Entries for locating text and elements
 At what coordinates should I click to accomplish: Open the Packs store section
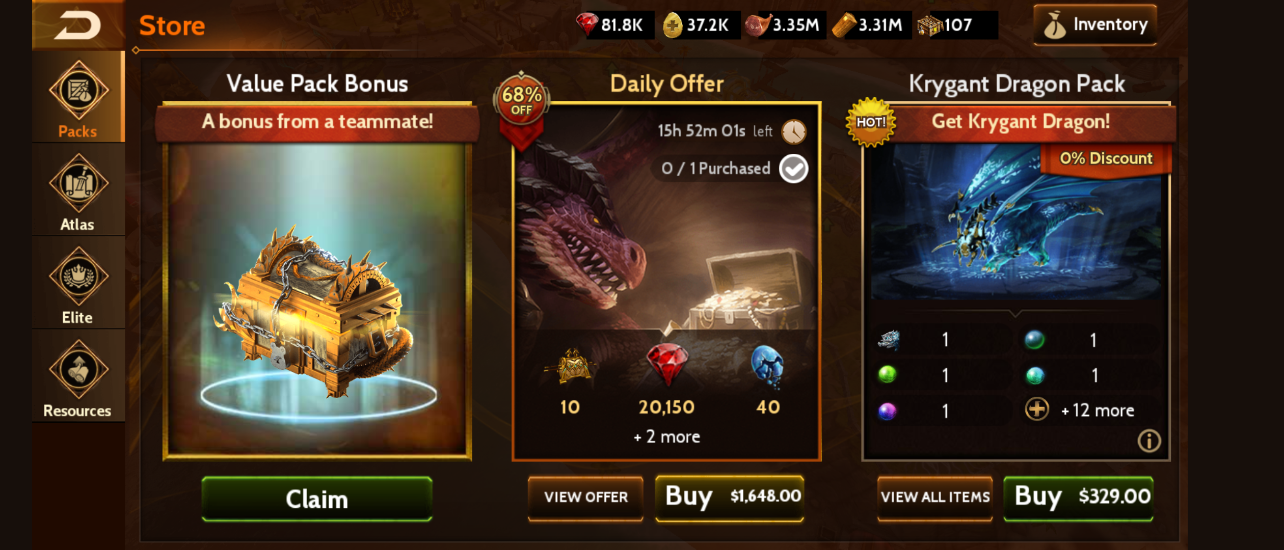pos(78,97)
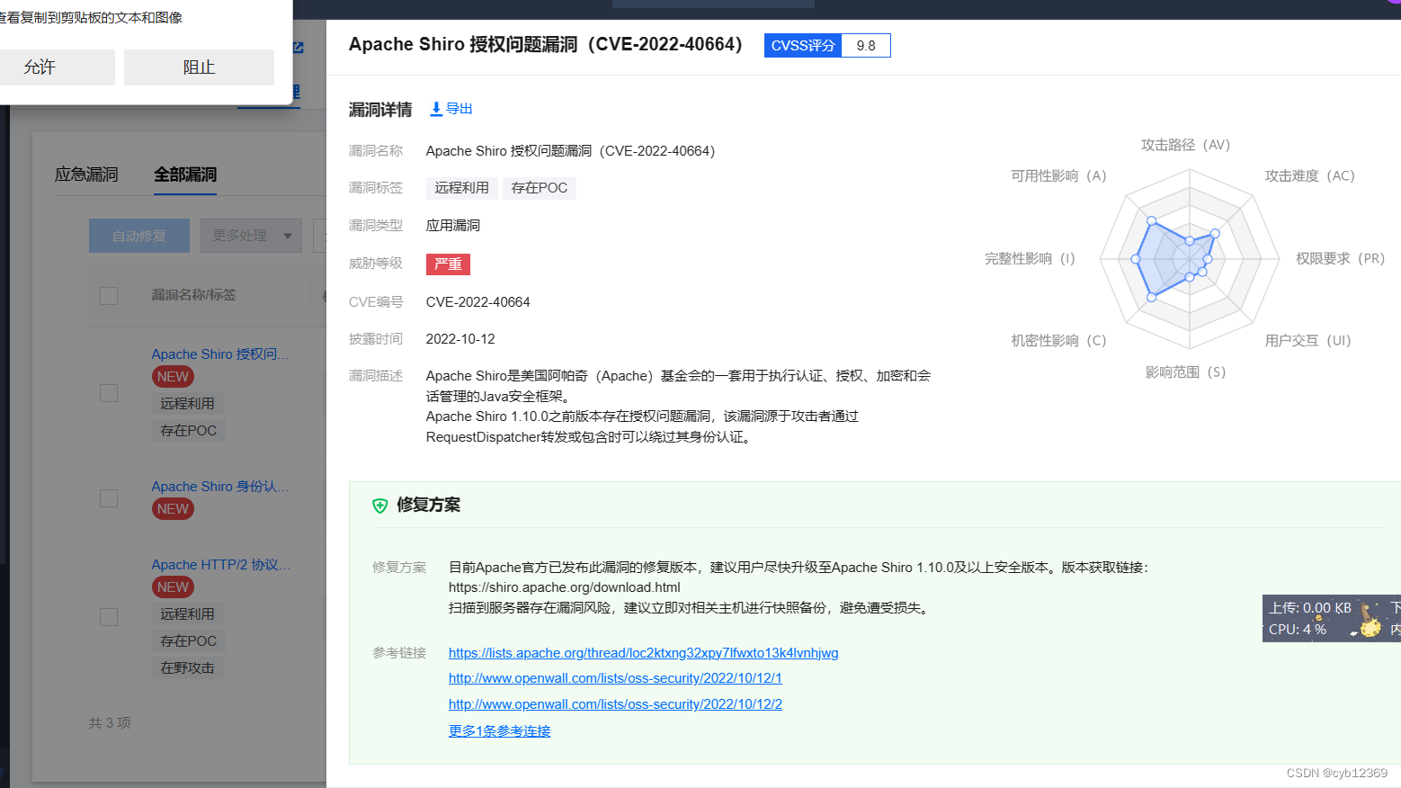The image size is (1401, 788).
Task: Click the red 严重 threat level badge
Action: click(448, 264)
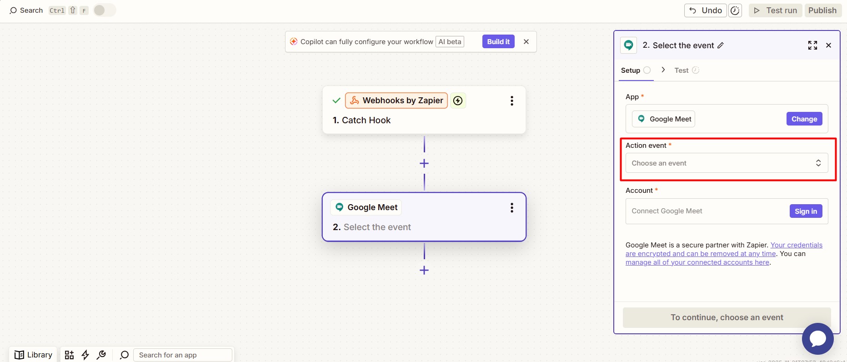Image resolution: width=847 pixels, height=362 pixels.
Task: Open the Google Meet step three-dot menu
Action: pyautogui.click(x=512, y=208)
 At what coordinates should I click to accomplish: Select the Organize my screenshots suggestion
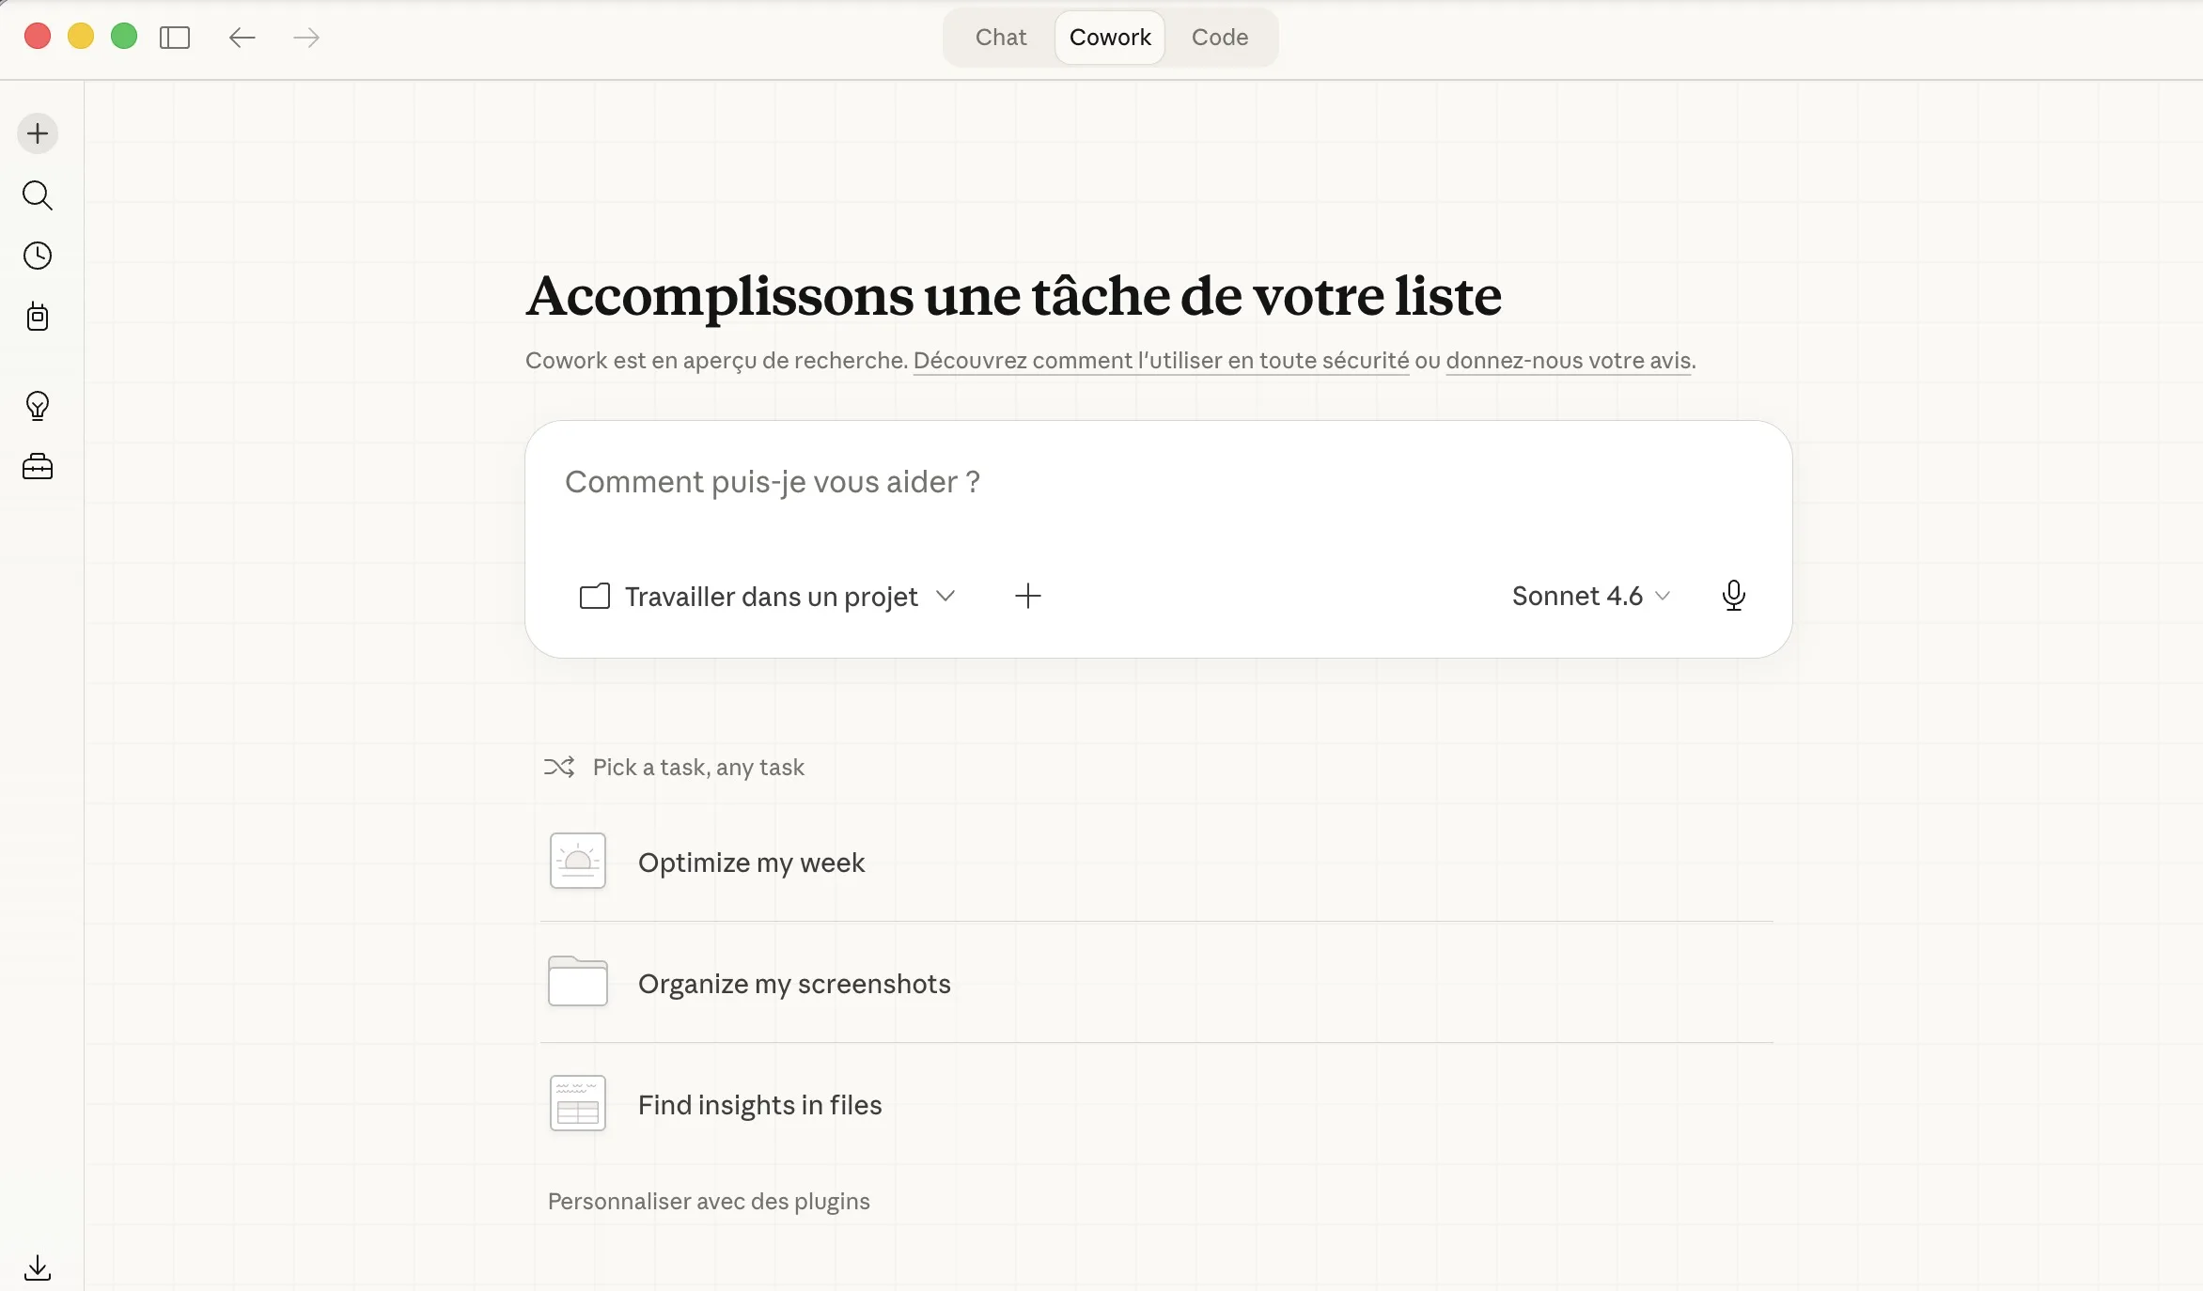click(x=794, y=984)
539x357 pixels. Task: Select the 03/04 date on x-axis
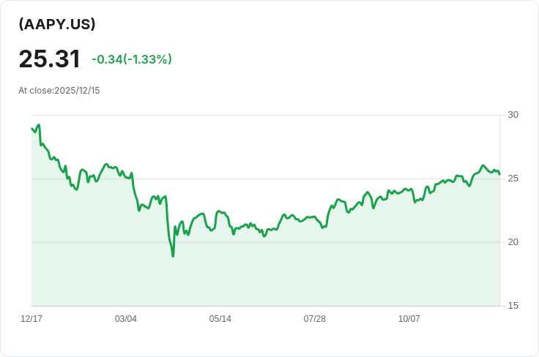[x=126, y=319]
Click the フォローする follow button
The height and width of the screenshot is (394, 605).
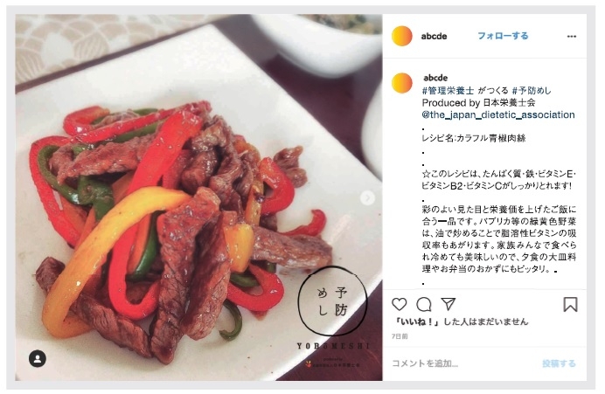point(503,36)
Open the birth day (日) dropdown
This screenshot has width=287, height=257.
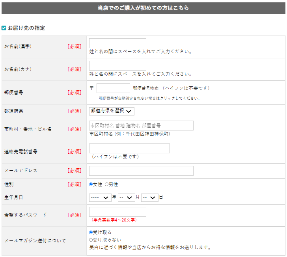click(x=149, y=197)
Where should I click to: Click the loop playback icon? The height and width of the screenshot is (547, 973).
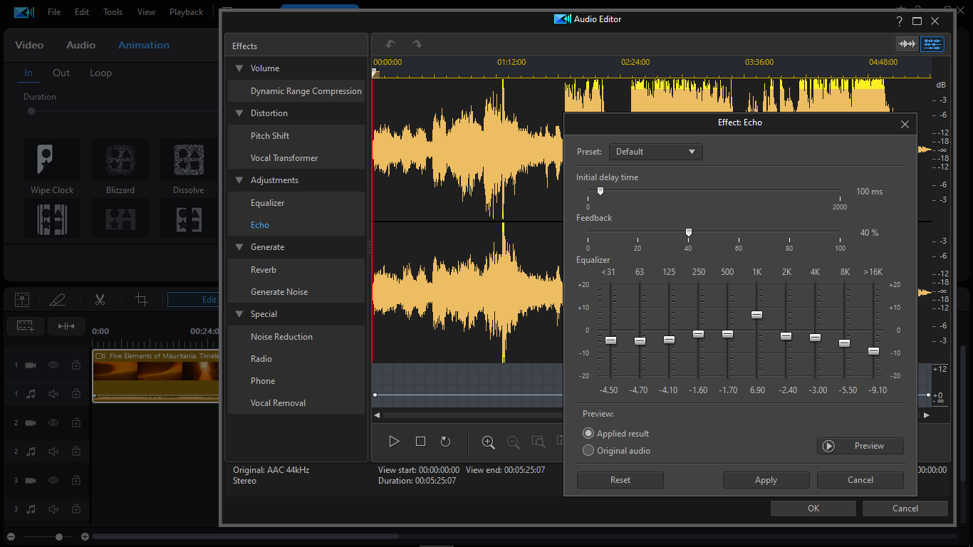[x=445, y=442]
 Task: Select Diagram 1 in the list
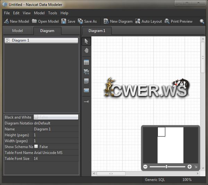click(x=41, y=40)
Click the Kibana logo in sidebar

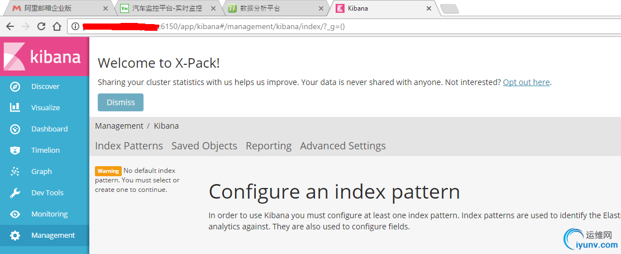[x=42, y=57]
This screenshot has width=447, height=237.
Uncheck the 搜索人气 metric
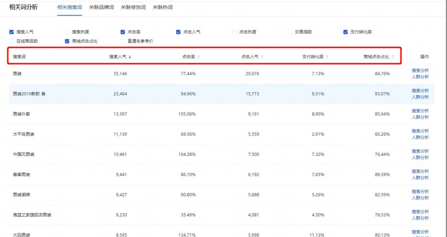click(x=12, y=32)
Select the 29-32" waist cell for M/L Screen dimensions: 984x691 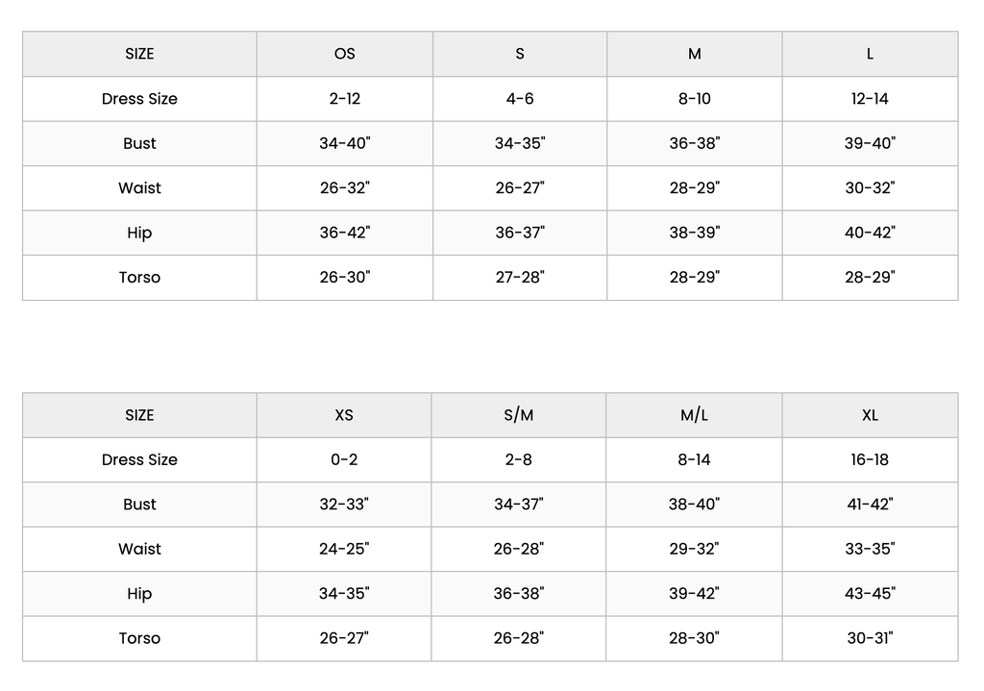694,549
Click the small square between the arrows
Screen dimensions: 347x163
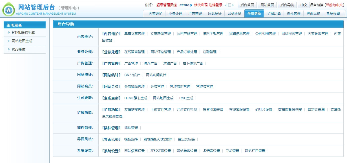229,5
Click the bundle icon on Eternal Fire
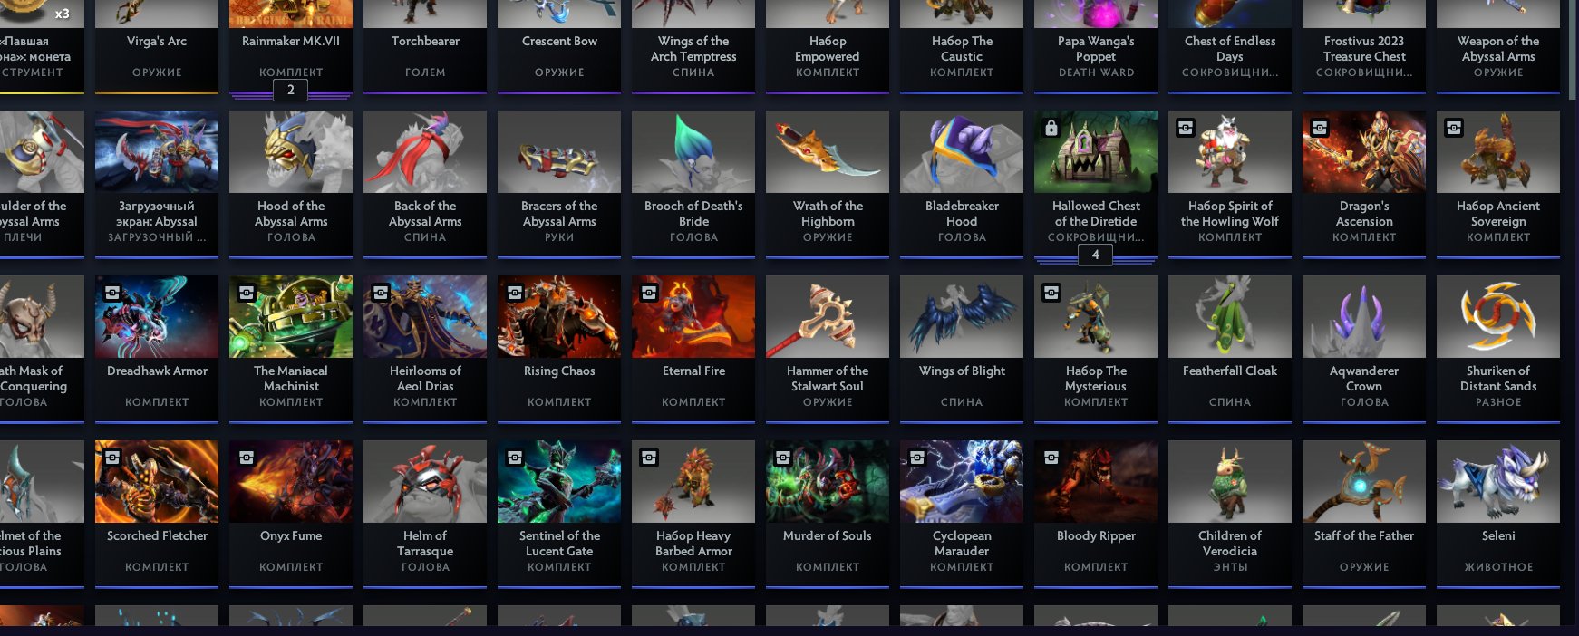The image size is (1579, 636). 648,293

**PROBLEM DESCRIPTION**: Return the material exactly as it appears, from its start through the line holding "[x=445, y=442]", with that line included. Leave out the pictures.

**ANSWER TO THIS PROBLEM**:
 At what coordinates should I click to accomplish: Open the Packs store section
pos(78,97)
The image size is (1401, 788).
Task: Click the red 严重 threat level badge
Action: click(448, 264)
Image resolution: width=847 pixels, height=362 pixels.
Task: Open the Google Meet step three-dot menu
Action: pyautogui.click(x=512, y=208)
 At what coordinates should I click to accomplish: Select the Organize my screenshots suggestion
click(x=794, y=984)
539x357 pixels. Task: Select the 03/04 date on x-axis
[x=126, y=319]
Click the フォローする follow button
The height and width of the screenshot is (394, 605).
point(503,36)
Open the birth day (日) dropdown
This screenshot has width=287, height=257.
click(x=149, y=197)
Where should I click to: Click the loop playback icon? The height and width of the screenshot is (547, 973).
[x=445, y=442]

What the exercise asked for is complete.